With the growth of the women’s movement during the 60s, 70s and 80s, the general society began to recognize what had been evident to rural women all along – that women were an integral part of most farming operations. Although most farm women would not identify themselves as feminists, they seemed justifiably proud of that recognition.

Earlier in the history of American agriculture, rural women tended to be the bookkeepers for farming operations. They have been involved in marketing the products and have tended the gardens that were a mainstay of the diets for farm families. Some were active participants during times like planting or harvest when every available body was pressed into service. But those contributions didn’t show up in the statistics gathered by the Department of Agriculture.

That began to change in the mid-80s when the Census of Farming found that 48.7 percent of women living on farms were employed off the farm. At a time of rural economic crisis, a second source of income off the farm was a matter of economic necessity. That percentage of women in off-farm jobs is much higher in the 2000s, up to 65 percent in 2007.

For some male farmers, the change was difficult to swallow. During the 80s, crisis hotlines were set up to help farmers deal with the stress of no longer being the provider in the family. Mental health professionals documented increased alcohol use and abuse.
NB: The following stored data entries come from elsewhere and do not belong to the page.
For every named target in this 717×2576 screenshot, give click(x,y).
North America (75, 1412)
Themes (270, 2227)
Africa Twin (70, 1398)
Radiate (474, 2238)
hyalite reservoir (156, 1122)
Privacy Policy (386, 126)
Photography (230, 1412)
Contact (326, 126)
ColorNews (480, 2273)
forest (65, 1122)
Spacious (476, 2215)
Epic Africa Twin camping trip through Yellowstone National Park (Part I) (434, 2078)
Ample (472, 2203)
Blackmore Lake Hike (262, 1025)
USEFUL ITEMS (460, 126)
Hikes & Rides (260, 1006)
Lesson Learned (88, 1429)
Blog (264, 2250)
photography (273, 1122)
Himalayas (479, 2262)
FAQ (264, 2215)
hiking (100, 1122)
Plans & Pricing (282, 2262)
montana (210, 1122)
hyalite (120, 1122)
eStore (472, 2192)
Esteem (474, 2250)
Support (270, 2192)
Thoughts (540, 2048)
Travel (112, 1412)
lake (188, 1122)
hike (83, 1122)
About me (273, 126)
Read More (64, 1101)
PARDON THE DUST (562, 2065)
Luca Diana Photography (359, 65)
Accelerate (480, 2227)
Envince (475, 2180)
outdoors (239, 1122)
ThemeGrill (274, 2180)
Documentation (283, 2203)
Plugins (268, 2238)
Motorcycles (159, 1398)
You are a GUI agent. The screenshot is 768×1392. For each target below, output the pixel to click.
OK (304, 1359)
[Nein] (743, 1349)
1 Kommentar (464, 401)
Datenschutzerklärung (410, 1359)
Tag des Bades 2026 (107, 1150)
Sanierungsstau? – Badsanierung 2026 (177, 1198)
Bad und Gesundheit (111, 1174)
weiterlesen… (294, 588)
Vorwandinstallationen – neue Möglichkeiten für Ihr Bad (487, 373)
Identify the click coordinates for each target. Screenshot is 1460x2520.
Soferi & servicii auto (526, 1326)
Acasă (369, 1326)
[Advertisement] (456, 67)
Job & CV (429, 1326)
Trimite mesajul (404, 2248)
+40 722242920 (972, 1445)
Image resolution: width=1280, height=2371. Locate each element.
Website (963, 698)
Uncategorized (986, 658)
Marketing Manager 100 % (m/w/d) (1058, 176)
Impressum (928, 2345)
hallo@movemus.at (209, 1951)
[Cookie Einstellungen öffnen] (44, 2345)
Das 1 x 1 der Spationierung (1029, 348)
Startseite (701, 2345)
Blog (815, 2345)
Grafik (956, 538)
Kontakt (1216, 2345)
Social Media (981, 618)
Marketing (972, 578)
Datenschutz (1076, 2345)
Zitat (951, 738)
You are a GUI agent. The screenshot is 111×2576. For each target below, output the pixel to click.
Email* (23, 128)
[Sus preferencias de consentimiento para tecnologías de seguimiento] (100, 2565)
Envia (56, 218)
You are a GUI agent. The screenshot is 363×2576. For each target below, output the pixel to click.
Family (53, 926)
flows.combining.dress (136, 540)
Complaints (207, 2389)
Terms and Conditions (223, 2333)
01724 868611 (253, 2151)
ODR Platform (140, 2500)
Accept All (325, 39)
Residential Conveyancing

Farm women sought help for depression.

At a conference in New York state in 1981, Sherrod Perkins, a rural mental health counselor, said, “There is a confusion of roles and rural women are caught with one leg in each camp… What happens to these women?”

One of the rural women she was talking about called out, “They’re tired!” Another laughed, “They’ve got one more child, only this one is grown up.”

In the 90s, the farm crisis eased, and those farm families who survived adapted to the changing roles of women.

In fact, more and more women became farmers in their own right. According to the 2007 Census of Agriculture, the number of female farmers grew nearly 30 percent from 2002 to 2007. That year, there were 306,200 women farmers.

In New Jersey, one in five farmers is a woman, and that fact may be indicative of another trend – women operators tend to be involved in organic farming and community based agriculture. New Jersey is heavily urbanized and farms tend to be small and serve their surrounding cities. More and more women are attracted to the rural lifestyle and the chance to control their food supply.

“I think that food is still really a women’s issue,” says Karen Anderson, executive director of the Northeast Organic Farming Association. “It’s a healthy sign of a reconnection between food systems and agriculture that women are interested in farming, not just cooking.”

WIFE, Women Involved in Farm Economics, was one of the organizations that grew from the grassroots of Nebraska into a national lobbying force. Elaine Stuhr (left) was one of its founding members. “Actually, there were a group of women in Sydney, Nebraska, in 1976 who were sitting around the pool and decided that the prices were so low that they really felt they needed to become involved,” Elaine remembers. “We were known for our ‘kitchen table lobbying’ because most of us did our work from our kitchen tables.” Elaine became the state president of WIFE in 1983, and national president in 1990 and ’91. At least once a year, WIFE members would descend on Washington and follow up their kitchen table phone calls with in-person lobbying. “We were known [as the Ladies in Red]. We all wore red because a lot of farmers were really operating in the red.” One of their biggest accomplishments was a change in USDA policies that didn’t recognize the contributions of women in farming operations.

Heather Derr (right) and her husband David share almost all of the duties and chores on their farm in York County Nebraska. “A lot of our friends can’t imagine working with their husbands,” Heather laughs. “[But] we have a fantastic working relationship because, what he enjoys doing, I don’t. And what I enjoy doing is really not high on his list. I love mindless work. I like to get in a tractor and just go.” But even though she is as involved as her husband, Heather would not call herself a feminist. “No. I do not consider myself a feminist at all. But by the same token, don’t tell me I can’t do something until I’ve tried to do it.”

Valerie Kaliff says she learned how to drive a tractor when she was 10, and she still drives a tractor or truck during harvest. But she says attitudes were different when she was growing up. “We were really discouraged to look at agriculture as a career,” Valerie says. “For girls, the opportunities were nursing, teaching, you know, in those ranges. But now, kids have the opportunity if you want.”

Suzanne Ratzlaff of Henderson, Nebraska, is one of those women whose in-town job as a teacher makes it possible for husband Cal to farm full time. “I don’t know, without my income, how a couple [like us] could have made it back then,” Suzanne remembers about when they started. “With my teaching, I have had health insurance. So, that’s really safest over the years.”

film_kobza_REven the male farmers are recognizing the contributions of their wives and partners. Hank Kobza’s wife Bonnie recently learned HTML coding so she could do the Web site for their auctioneering business. “[Women] are just as important as the guy that’s farming,” Hank says, “maybe more so because I know a lot of the wives that take care of the other business besides being in the field.”

Chris Ziegler’s says he wouldn’t be able to farm without his wife Vicky, both because she works two days a week in town and works on the farm. “She’s probably the better half of the partnership, as people would say,” Chris admits. “She does the biggest share of my bookkeeping… And then six weeks a year she is the combine operator.”